The presumption of innocence — “innocent until proven guilty” — is central to our system of justice and our sense of fundamental fairness. When a public college seeks to discipline you, you should never have to prove your innocence. Rather, the college bears the burden of proving you guilty. Some evidence of your guilt, at least, has to be presented. You then must be given some opportunity to rebut the evidence.

Standard of proof

The standard of proof that due process requires in university disciplinary proceedings — that is, the degree of certainty with which a fact must be established for the fact to be determined true — is a hotly debated topic. (Because of recent state and federal government mandates regarding the standard of proof in sexual harassment and sexual assault cases, this debate is particularly intense in that arena.) Because the presumption of innocence is one of the few due process protections afforded to college students, the standard of proof required to prove guilt is extremely important.

Colleges and universities do not have to employ the same standard of proof as the criminal justice system, where conviction has to rest on guilt that is certain “beyond a reasonable doubt.” Nevertheless, some universities employ a greater standard of proof than the law requires — for example, the standard of “clear and convincing” evidence, which requires a reasonable certainty of guilt for conviction.
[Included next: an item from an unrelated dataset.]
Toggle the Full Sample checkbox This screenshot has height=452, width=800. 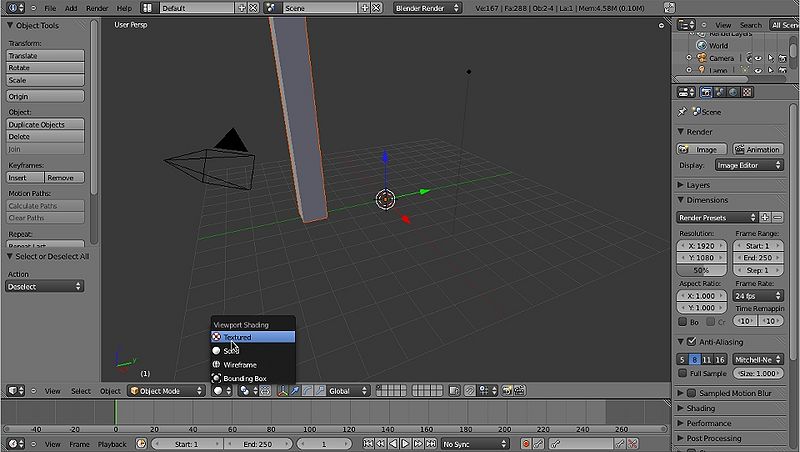[x=683, y=373]
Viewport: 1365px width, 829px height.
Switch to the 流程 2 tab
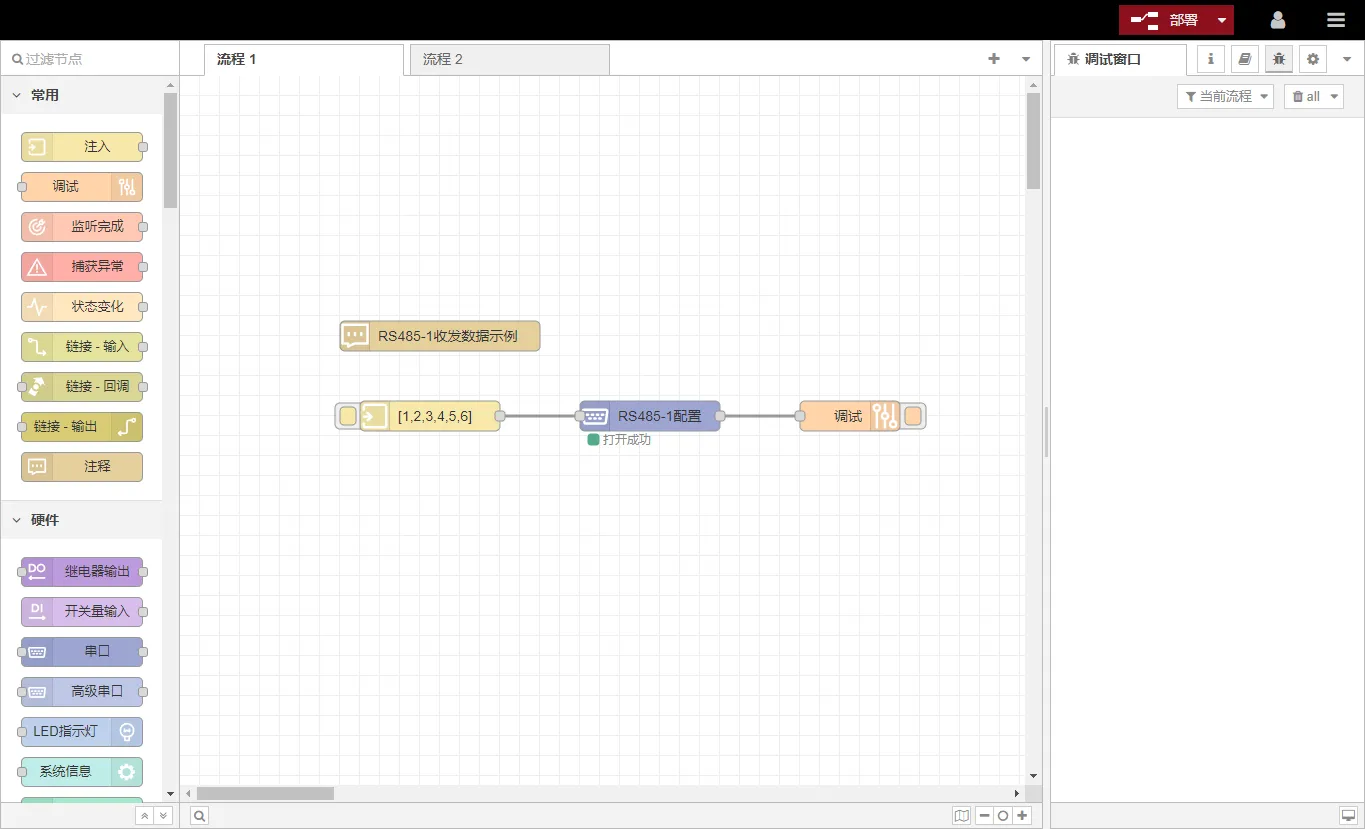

At the very least, public colleges and universities must employ a “preponderance of evidence” standard, our judiciary’s lowest standard, which requires that guilt be more likely than not for conviction. This is a minimal standard of proof necessary for conviction. After all, if the “preponderance” guideline is not met, this means that most of the evidence supports a finding of innocence rather than guilt. It would be a bizarre system that allowed convictions where innocence was more probable.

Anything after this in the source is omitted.